Emperor of Đại Việt
- Reign: 1138 – 14 August 1175
- Predecessor: Lý Thần Tông
- Successor: Lý Cao Tông
- Regent: Đỗ Anh Vũ

Emperor of the Lý dynasty
- Reign: 1138–1175
- Predecessor: Lý Thần Tông
- Successor: Lý Cao Tông
- Born: 14 April 1136 Thăng Long
- Died: 14 August 1175 (aged 39) Thuỵ Quang palace (瑞光殿), Thăng Long
- Burial: Thọ Tomb
- Spouse: Empress Chiêu Linh; Empress Linh Đạo;
- Issue: Duke of Bảo Quốc Lý Long Xưởng (保國王李龍昶; 1151–1181); Lý Cao Tông; Duke of Lý Nguyên (李元王; ?–1221); Duke of Kiến Ninh Lý Long Minh (建寧王李龍明; 1152–1175); Duke of Kiến Tĩnh Lý Long Hòa (建靖王李龍華; 1152–1175); Duke of Kiến An Lý Long Đức (建安王李龍德; 1153–1175); Duke of Kiến Khang Lý Long Ích (建康王李龍益; 1167–1212); Duke of Kiến Bình Lý Long Tường (建平王李龍祥);

Names
- Lý Thiên Tộ (李天祚)

Era dates
- Thiệu Minh (紹明, 1138–1139); Đại Định (大定, 1140–1162); Chính Long Bảo Ứng (政隆寶應, 1163–1173); Thiên Cảm Chí Bảo (天感至寶, 1174–1175);

Regnal name
- Thể Thiên Thuận Đạo Duệ Văn Thần Võ Thuần Nhân Hiển Nghĩa Huy Mưu Thánh Trí Ngự Dân Dục Vật Quần Linh Phi Ứng Đại Minh Chí Hiếu Hoàng Đế (體天順道睿文神武純仁顯義徽謀聖智御民育物群靈丕應大明至孝皇帝)

Temple name
- Anh Tông (英宗)
- House: Lý
- Father: Lý Thần Tông
- Mother: Empress Linh Chiếu
- Religion: Buddhism

= Lý Anh Tông =

Emperor of Đại Việt from 1138 to 1175

Emperor Lý Anh Tông (1136 – 14 August 1175) of Đại Việt (lit. 'Great Viet') was the sixth emperor of the later Lý dynasty in Vietnamese history, from 1138 until his death in 1175. Since Lý Anh Tông, given name Lý Thiên Tộ (李 天 祚), was chosen as the successor of his father Lý Thần Tông at the age of only two, the early period of his reign witnessed the dominant position of Đỗ Anh Vũ in the royal court until he died in 1157; afterwards, the Emperor ruled the country with the assistance of a prominent official named Tô Hiến Thành.
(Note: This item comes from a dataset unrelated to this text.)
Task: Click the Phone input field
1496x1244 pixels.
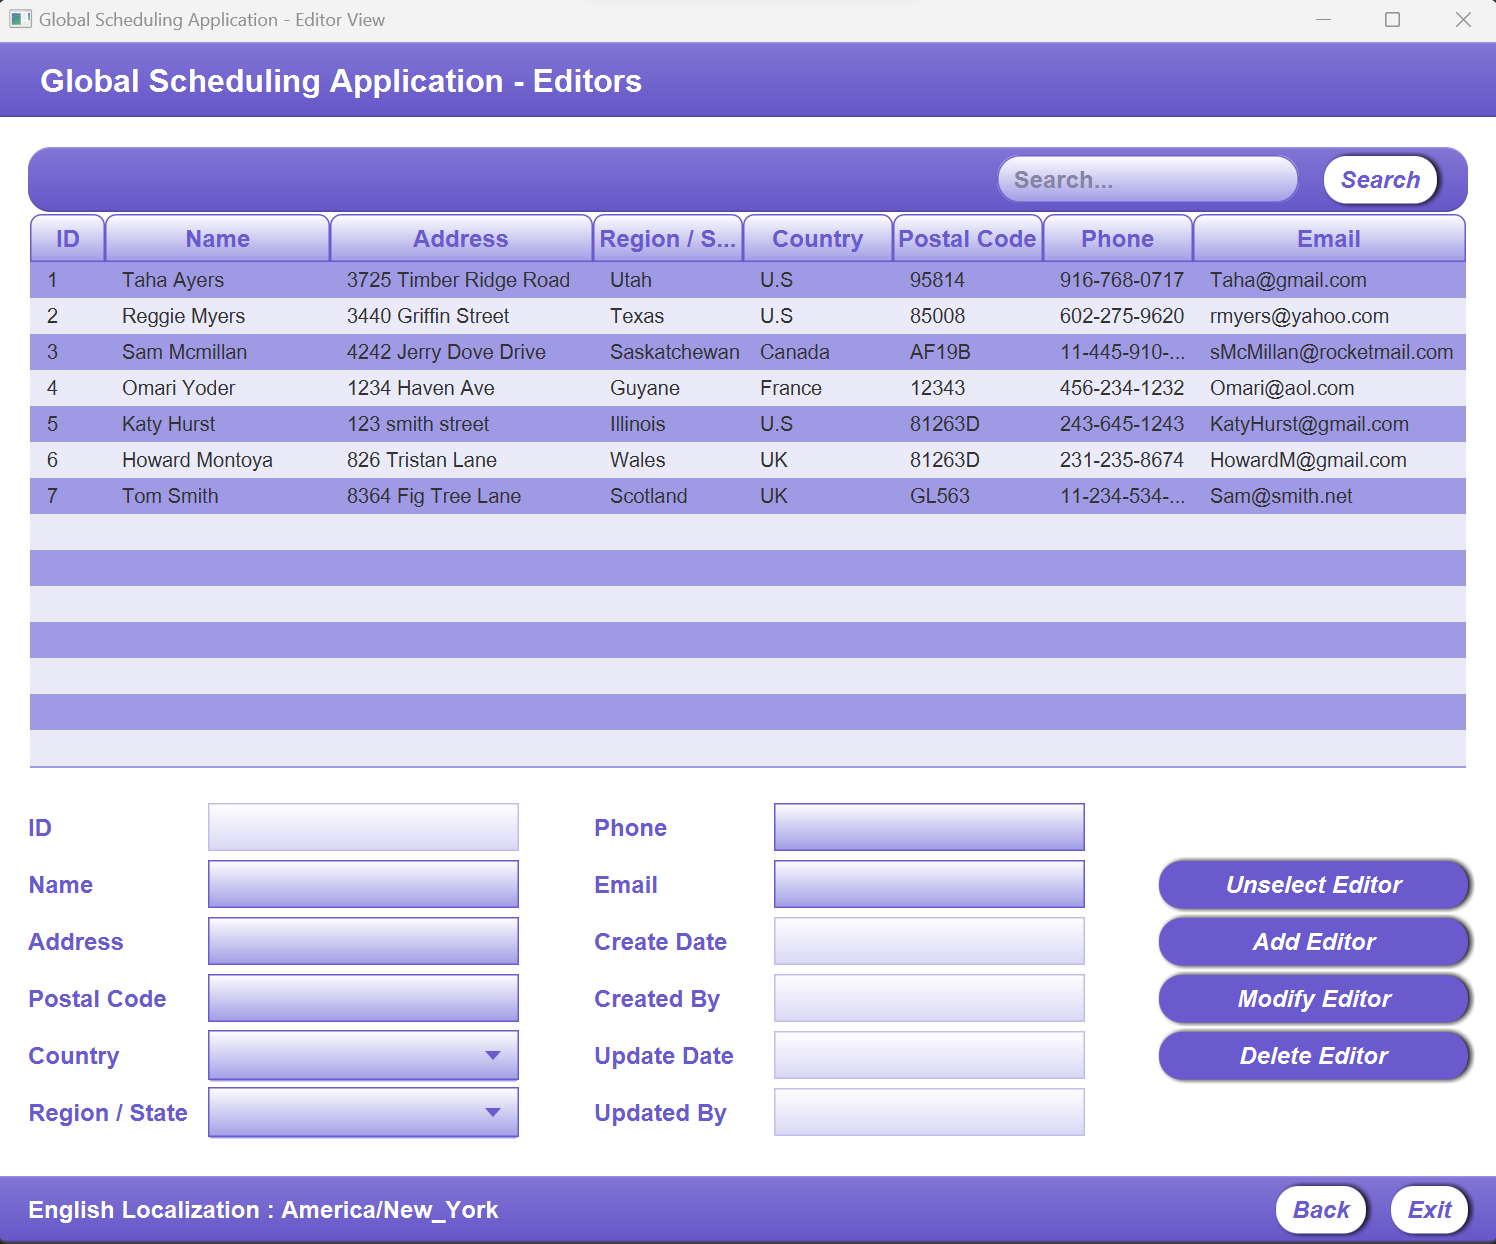Action: pos(928,827)
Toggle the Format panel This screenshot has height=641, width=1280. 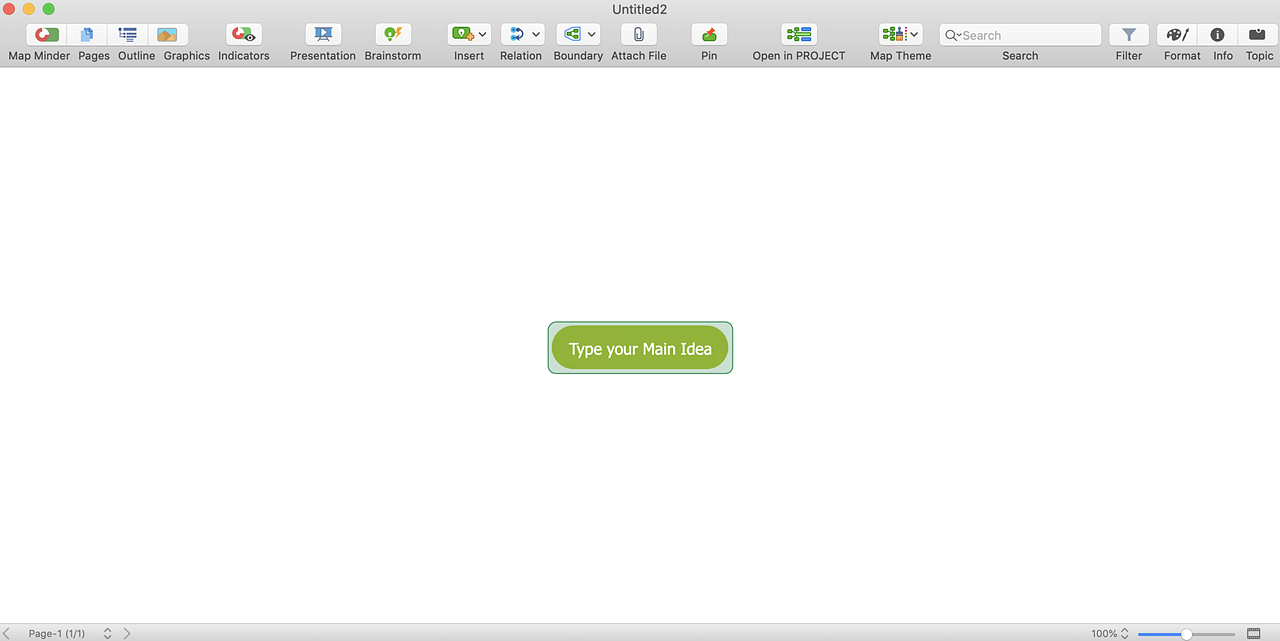[1178, 35]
The reign of Lý Anh Tông was considered the last relatively stable period of the Lý dynasty before the turbulence during the reign of Lý Cao Tông.

==Early years==
Anh Tông was born during the third lunar month of 1136 as Lý Thiên Tộ, the first son of Lý Thần Tông and Lê Thị, the Emperor and Empress of Vietnam. Initially Lý Thiên Tộ wasn't chosen as the Lý dynasty crown prince because his father preferred Lý Thiên Lộc, four years older and the son of his favourite concubine. In the ninth month of 1138, the ill emperor decided to make Lý Thiên Tộ his successor and demote Lý Thiên Lộc to Prince Minh Đạo (Vietnamese: Minh Đạo vương) after a campaign launched by three other concubines of the Emperor, Ladies Cảm Thánh, Nhật Phụng and Phụng Thánh, who were afraid that the coronation of a concubine's son would threaten their positions in the royal family.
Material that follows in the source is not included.